Disclaimer-If you think about it, I don't even own the words I use, because I didn't invent the English language. (Chews rubber band and thinks on it)


The Spam-Mail From No One


Harry clicked on every link in the e-mail, apparently possessing no respect for other people's privacy. He read one of those Internet quizzes (Turns out Harry was most identified with a llama. Who knew?), a chain letter that threatened painful deaths for those who did not send it within .87 seconds to 502 of their friends (Harry decided to leave that for Uncle Vernon) and then…an e-mail for Harry.

(Cue Dramatic Music)

Harry stared at the bold letters that read: re: Hogwarts Acceptance Letter. Slowly, rapturously, he moved the mouse so that little arrow thingy hovered directly above the link. He began to left-click…so close…

"NNNNNNNNNNNNNNNNNNNNNNNNNOOOOOOOOOOOOOOOOOOOOO!"

Out of nowhere, in super slow-mo, Vernon came charging. The house shook with every step he took and the mirror fell off the bathroom wall three houses away. He leapt from the ground, did a triple-quadruple back flip in super-duper slow-mo, narrowly dodging the bullets that came out of nowhere, lunged at Harry, and knocked him from the revolving chair.

"Dude!" Harry yelled indignantly. "I mean, really, could you BE ripping off the Matrix more?"

Chandler Bing lit up a cigarette and grumbled about people who made fun of his speech patterns.

"That's not for you," Vernon said. "It's for some champion chess player in Romania, because apparently, that and Albania are the only important foreign countries except for cameo appearances by France and some indeterminate country. I deleted it."

"Well, that was rude," Harry scolded. "You should have sent it to him instead of deleting it. What if he really needed it? What if it was a last message from his dying mother? What if it was his exotic super-model wife telling him that their ridiculously adorable baby had learned to say "Anorexia"? What if it was about the Gettysburg Address………"

(FIVE HOURS LATER)

"…and a water balloon? Did you ever think of that, huh?"

"What if it was spam-mail?"

Harry looked thoughtful. "Maybe you did him a favor. You get your Deleting-Suspicious-E-mail Badge, Uncle Vernon!"

Vernon pinned the badge to his sash and smiled proudly while Harry skipped off to bed, not thinking it was suspicious at all.


The next day, the Durselys and Harry were having a nutritious part of this complete breakfast when the phone. Harry ran to pick it up.

"Hello?"

"7 days…" a creepy, disembodied voice answered.

"Well, how did you know it was 7 days until my birthday? I'll finally be an adolescent! I won't get any discounts at buffets or movie theaters anymore! Hey, did you know they discovered Daniel Radcliffe in a movie theater?
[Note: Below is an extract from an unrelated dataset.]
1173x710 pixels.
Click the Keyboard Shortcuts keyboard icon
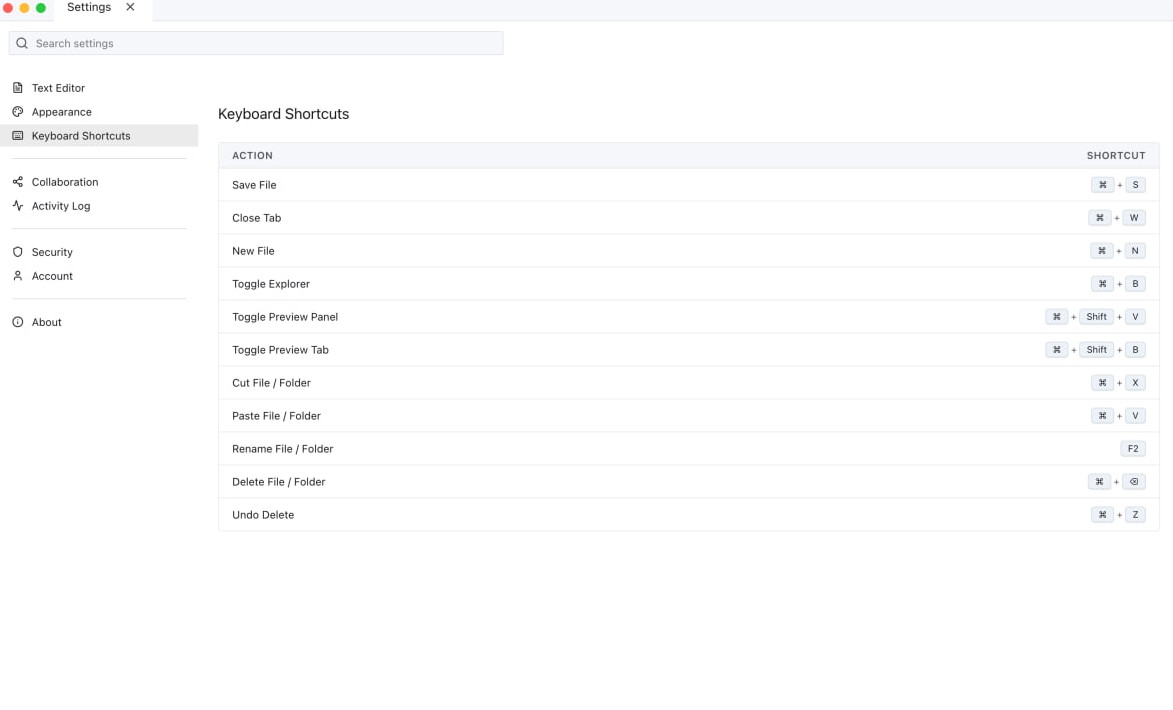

Isn't that cool? And why does he have blue eyes in the movie? Aren't they supposed to be green? And why does Ron get all the sucky parts? Haven't they totally destroyed Ron's character? And didn't the 3rd movie have a lot more Harry/Hermione than Ron/Hermione? So, who is this?"

"……Sorry, I think I have the wrong number," the same voice said.

"No problem, my good woman!" Harry said cheerfully. He hung up the phone, and then, magically, it rang again!

"Hello?…………Sure, tell me all about your long-distance plan!"

(2 DAYS LATER)

"Yes, yes, Great-Great-Great-Great-Great-Great-Aunt Bertha, I'll call," Harry promised sincerely. "Bye-bye now." He hung up.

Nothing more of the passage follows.